■ **Ausgangstext**

--------

Mehr zum Thema Prostitutionsgesetz: 

Durch das Prostitutionsgesetz, das 2002 die damalige Bundesregierung beschloss, sollte sich die rechtliche und soziale Situation für Prostituierte verbessern. Seitdem gilt Prostitution nicht mehr als sittenwidrig. Wer sexuelle Dienstleistungen anbietet, sollte sich versichern können, Sozialabgaben zahlen – und Geld einklagen können, wenn Kunden nicht zahlen. Diese Möglichkeiten werden aber nur kaum von den Betroffenen genutzt. Nebeneffekt dieser Reform ist allerdings, dass Deutschland eines der liberalsten Prostitutionsgesetze Europas hat, damit ist Deutschland zu einem beliebten Ziel für Sextouristen aus der ganzen Welt geworden. Schätzungen zufolge bieten hierzulande etwa 400.000 Frauen täglich Sex als Dienstleistung an. Der Jahresumsatz im deutschen Prostitutionsgewerbe wird auf 15 Milliarden Euro geschätzt.

--------

■ **Aufgabe A**
Auf welche Summe wird laut dem Text über das Prostitutionsgesetz der Jahresumsatz im deutschen Prostitutionsgewerbe geschätzt?
■ **Aufgabe B**
Schreib aus dem Text über das Prostitutionsgesetz den Teil ab, der mit „Durch das Prostitutionsgesetz, das“ anfängt und bis einschließlich „Milliarden Euro geschätzt.“ reicht.
■ **Aufgabe C**
Schreib den Text über das Prostitutionsgesetz nach seinem letzten Satz weiter.
Die folgenden Zeilen sind eigener Stoff und gehören nicht zum Text über das Prostitutionsgesetz.

--------

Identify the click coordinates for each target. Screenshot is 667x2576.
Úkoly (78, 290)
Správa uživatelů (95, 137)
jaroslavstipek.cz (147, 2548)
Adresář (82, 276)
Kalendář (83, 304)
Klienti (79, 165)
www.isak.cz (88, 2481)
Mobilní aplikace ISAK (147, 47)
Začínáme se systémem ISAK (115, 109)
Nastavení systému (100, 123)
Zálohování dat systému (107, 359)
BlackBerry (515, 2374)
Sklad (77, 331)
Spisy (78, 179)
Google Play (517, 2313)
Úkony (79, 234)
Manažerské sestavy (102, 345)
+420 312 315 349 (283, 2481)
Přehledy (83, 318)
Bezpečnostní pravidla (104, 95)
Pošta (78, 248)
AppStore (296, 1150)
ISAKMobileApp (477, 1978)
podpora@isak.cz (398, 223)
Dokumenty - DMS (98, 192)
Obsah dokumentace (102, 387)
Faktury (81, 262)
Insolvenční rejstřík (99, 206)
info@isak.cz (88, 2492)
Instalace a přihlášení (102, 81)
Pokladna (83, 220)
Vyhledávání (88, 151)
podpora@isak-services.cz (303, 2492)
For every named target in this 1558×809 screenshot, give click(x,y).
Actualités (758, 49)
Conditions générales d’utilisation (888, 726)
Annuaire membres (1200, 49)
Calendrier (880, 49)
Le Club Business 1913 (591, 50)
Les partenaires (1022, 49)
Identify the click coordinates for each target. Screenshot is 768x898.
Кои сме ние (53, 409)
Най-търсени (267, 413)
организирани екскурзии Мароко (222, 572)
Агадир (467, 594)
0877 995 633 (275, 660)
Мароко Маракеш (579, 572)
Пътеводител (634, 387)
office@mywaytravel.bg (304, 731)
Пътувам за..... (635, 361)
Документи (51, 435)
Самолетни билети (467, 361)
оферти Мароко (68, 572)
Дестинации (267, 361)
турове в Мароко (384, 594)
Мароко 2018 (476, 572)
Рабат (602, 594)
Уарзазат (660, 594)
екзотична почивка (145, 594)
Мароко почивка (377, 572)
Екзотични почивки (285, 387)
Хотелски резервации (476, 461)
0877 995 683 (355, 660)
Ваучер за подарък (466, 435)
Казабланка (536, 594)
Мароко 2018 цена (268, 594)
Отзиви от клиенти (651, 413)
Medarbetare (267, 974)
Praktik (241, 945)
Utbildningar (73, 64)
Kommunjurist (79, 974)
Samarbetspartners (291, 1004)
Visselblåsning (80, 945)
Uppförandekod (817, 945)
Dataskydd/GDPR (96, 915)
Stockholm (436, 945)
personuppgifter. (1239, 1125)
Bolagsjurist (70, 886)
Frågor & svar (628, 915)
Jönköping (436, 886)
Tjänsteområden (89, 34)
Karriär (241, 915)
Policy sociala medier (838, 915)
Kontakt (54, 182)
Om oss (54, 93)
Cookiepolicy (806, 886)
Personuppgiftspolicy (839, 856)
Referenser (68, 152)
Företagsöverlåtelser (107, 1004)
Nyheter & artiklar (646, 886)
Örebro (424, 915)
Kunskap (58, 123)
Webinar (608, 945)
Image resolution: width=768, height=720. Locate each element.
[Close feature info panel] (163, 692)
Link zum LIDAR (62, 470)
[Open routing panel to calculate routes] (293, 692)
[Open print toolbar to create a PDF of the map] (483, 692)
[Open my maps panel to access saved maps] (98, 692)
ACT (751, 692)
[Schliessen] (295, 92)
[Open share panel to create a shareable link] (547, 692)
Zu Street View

--------

■ **Deine Antwort A**
Auf 15 Milliarden Euro.

■ **Deine Antwort B**
Durch das Prostitutionsgesetz, das 2002 die damalige Bundesregierung beschloss, sollte sich die rechtliche und soziale Situation für Prostituierte verbessern. Seitdem gilt Prostitution nicht mehr als sittenwidrig. Wer sexuelle Dienstleistungen anbietet, sollte sich versichern können, Sozialabgaben zahlen – und Geld einklagen können, wenn Kunden nicht zahlen. Diese Möglichkeiten werden aber nur kaum von den Betroffenen genutzt. Nebeneffekt dieser Reform ist allerdings, dass Deutschland eines der liberalsten Prostitutionsgesetze Europas hat, damit ist Deutschland zu einem beliebten Ziel für Sextouristen aus der ganzen Welt geworden. Schätzungen zufolge bieten hierzulande etwa 400.000 Frauen täglich Sex als Dienstleistung an. Der Jahresumsatz im deutschen Prostitutionsgewerbe wird auf 15 Milliarden Euro geschätzt.

■ **Deine Antwort C**
Hättest du es gewusst? Nach Einschätzung des Bundesrechnungshofs sind Frauen, die in Rotlicht-Etablissements arbeiten, steuerrechtlich freiberuflich tätig. Auf ihre Einkünfte müssten nach Auffassung des Bundesrechnungshofs 19 % Mehrwertsteuer fällig werden. Dies wird aber so gut wie nie umgesetzt. Deswegen plant der Bundesrechnungshof eine Pauschalbesteuerung für Prostituierte.